2023 was officially declared as the hottest year ever recorded, surpassing the previous record-holder, 2016, by a significant margin. This information comes from a recent climate report released by Copernicus, based on data dating back to 1850. The global average temperature for 2023 stood at 14.98 degrees Celsius (58.96°F).
Global surface air temperature highlights:
2023 is now confirmed as the warmest year in global temperature records since 1850.
The global average temperature for 2023 was 14.98°C, surpassing the 2016 record by 0.17°C.
2023 was 0.60°C warmer than the 1991-2020 average and 1.48°C warmer than the pre-industrial level of 1850-1900.

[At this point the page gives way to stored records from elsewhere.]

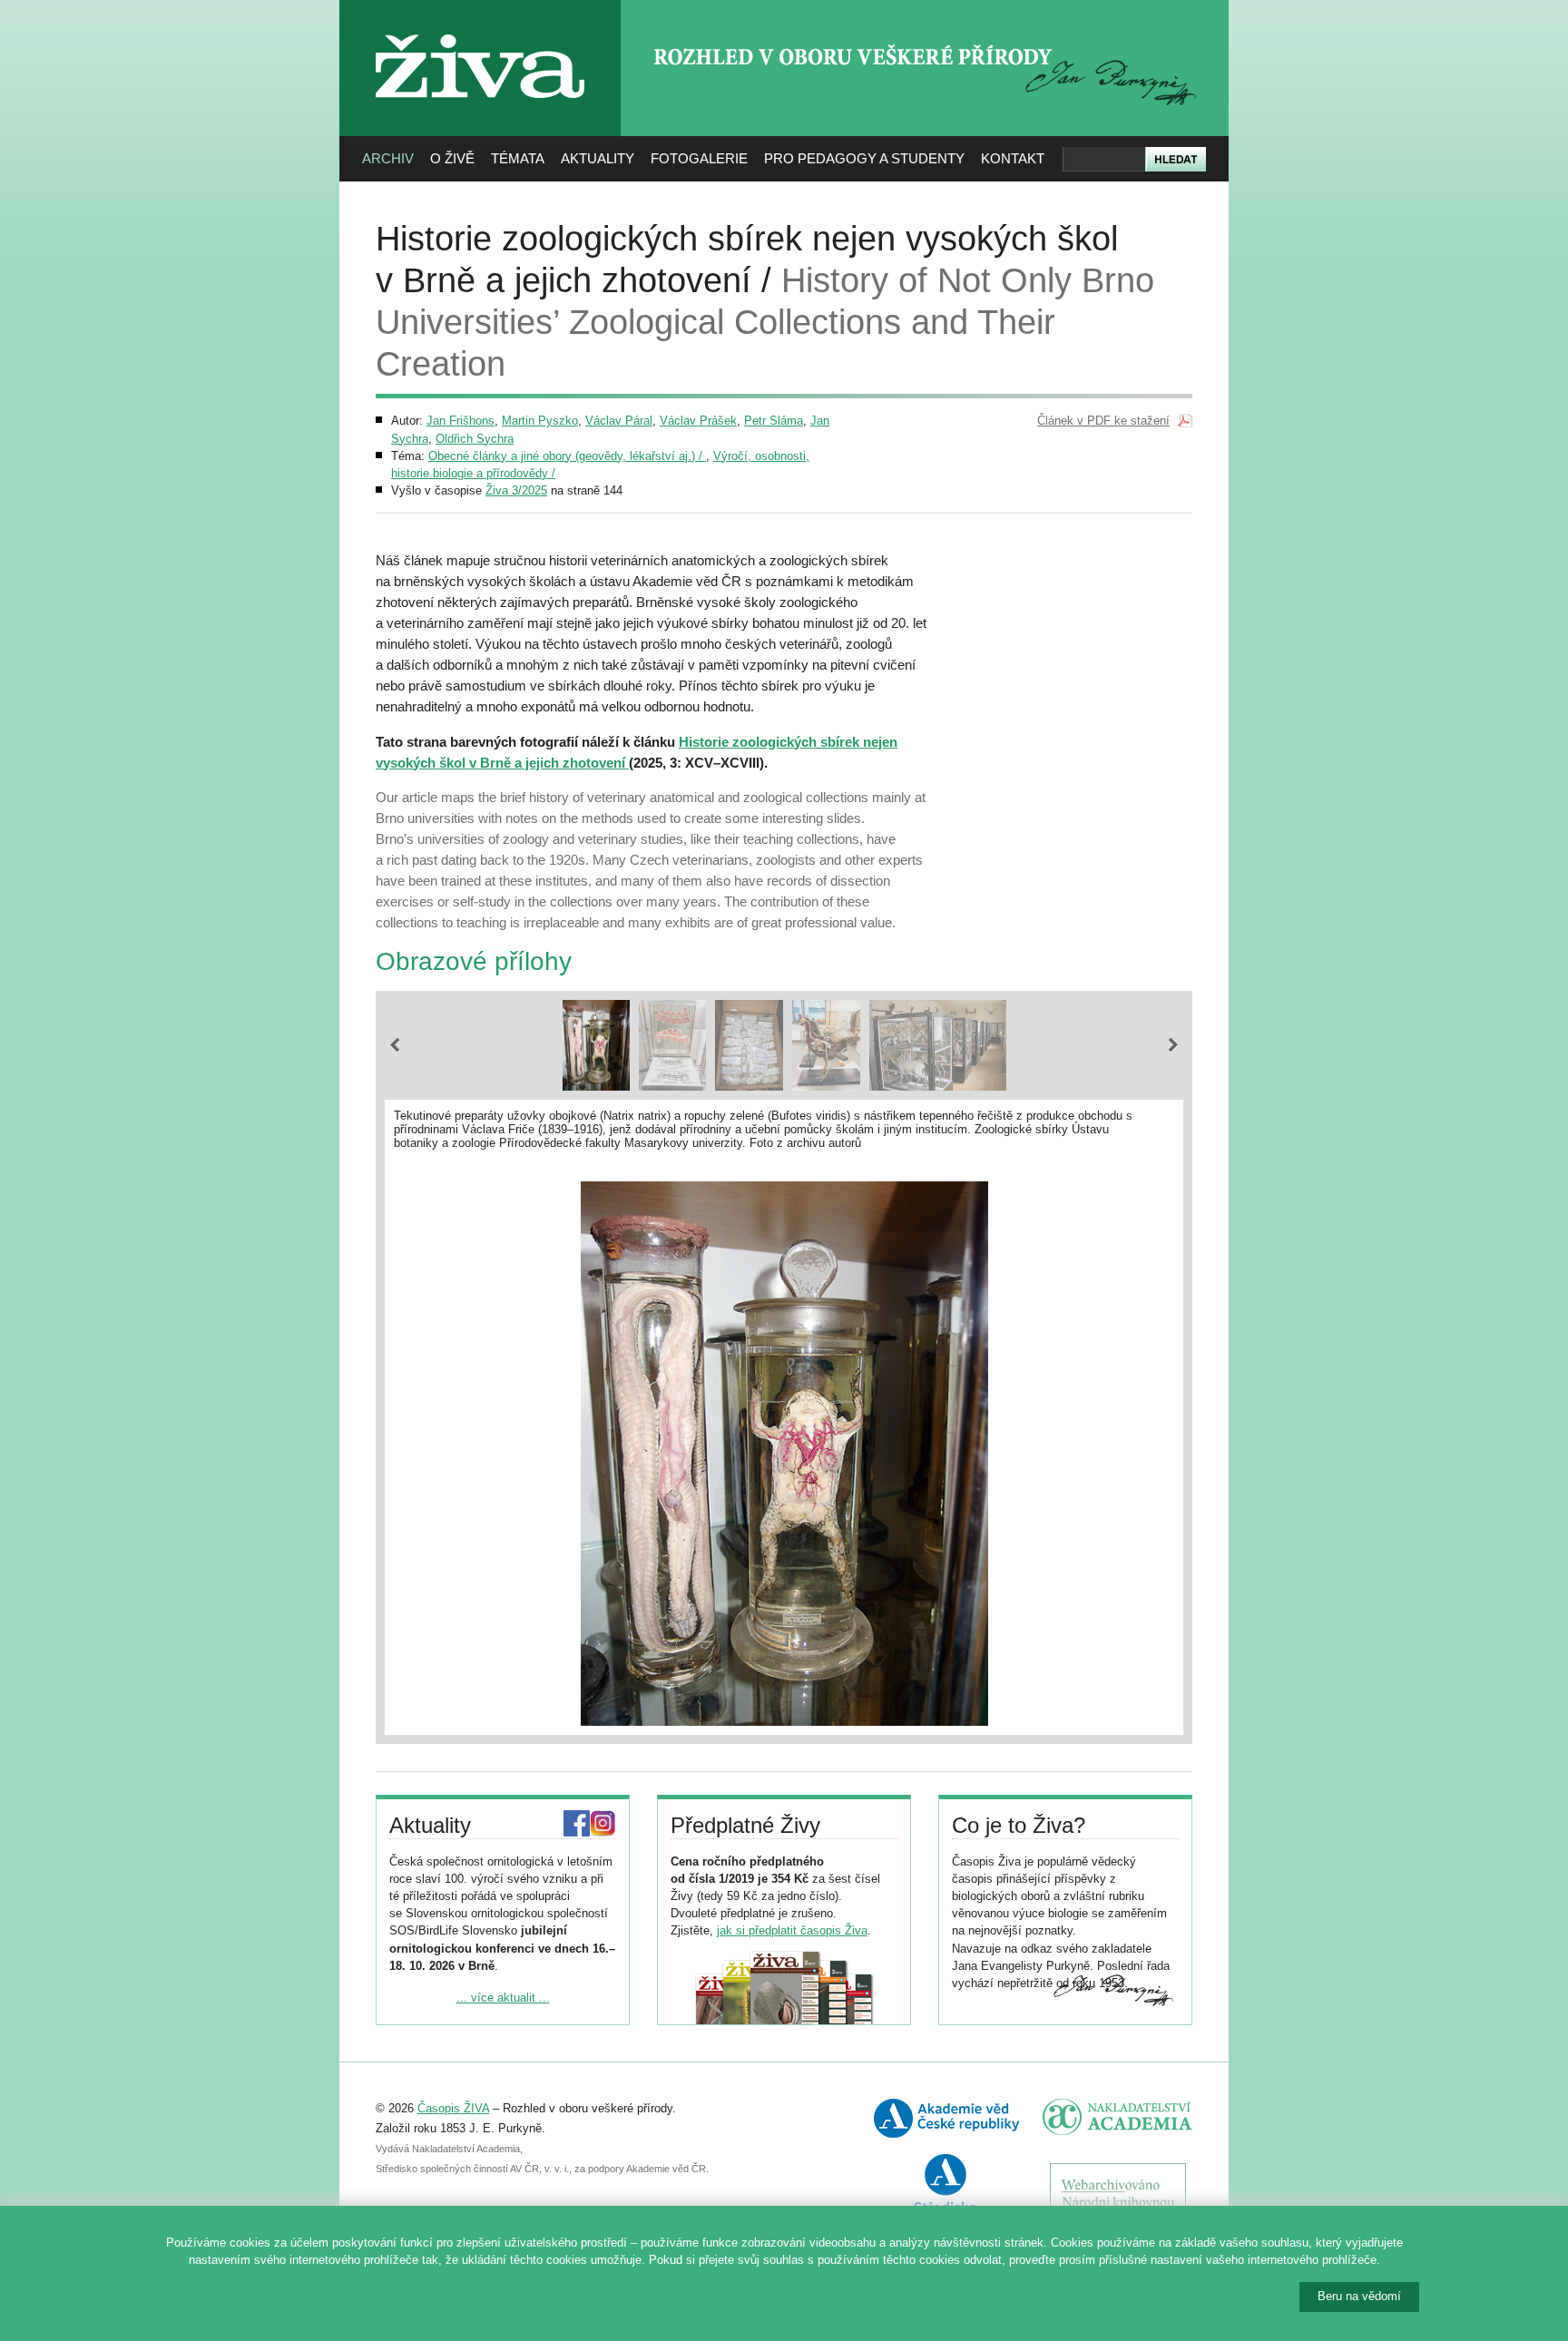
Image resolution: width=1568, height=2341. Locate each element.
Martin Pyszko (540, 420)
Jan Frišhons (460, 420)
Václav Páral (618, 420)
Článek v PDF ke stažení (1103, 420)
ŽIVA (480, 28)
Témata (517, 158)
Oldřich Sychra (475, 439)
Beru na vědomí (1359, 2296)
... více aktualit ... (503, 1997)
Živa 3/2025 (516, 490)
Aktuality (597, 158)
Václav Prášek (698, 420)
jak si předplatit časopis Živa (792, 1930)
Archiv (388, 158)
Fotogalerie (699, 158)
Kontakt (1012, 158)
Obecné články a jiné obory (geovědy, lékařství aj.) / (567, 456)
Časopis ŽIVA (453, 2108)
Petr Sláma (773, 420)
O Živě (452, 158)
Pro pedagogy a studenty (864, 158)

It is anticipated that a 12-month period ending in early 2024 will likely exceed 1.5°C above the pre-industrial level.
2023 is noteworthy as every single day throughout the year exceeded 1°C above the 1850-1900 pre-industrial level.
Almost half of the days were more than 1.5°C warmer, and two days in November saw temperatures exceeding 2°C for the first time.
Annual average air temperatures were the highest or close to the highest on record across major ocean basins and continents (except Australia).
From June to December in 2023, each month was warmer than its counterparts in previous years.
July and August 2023 set records as the warmest two months ever recorded.
The boreal summer (June-August) of 2023 was also the warmest season on record.
September 2023 stood out with a temperature deviation above the 1991–2020 average larger than any month in the ERA5 dataset.
December 2023 was globally the warmest December on record, with an average temperature of 13.51°C, 0.85°C above the 1991-2020 average, and 1.78°C above the 1850-1900 level for the month.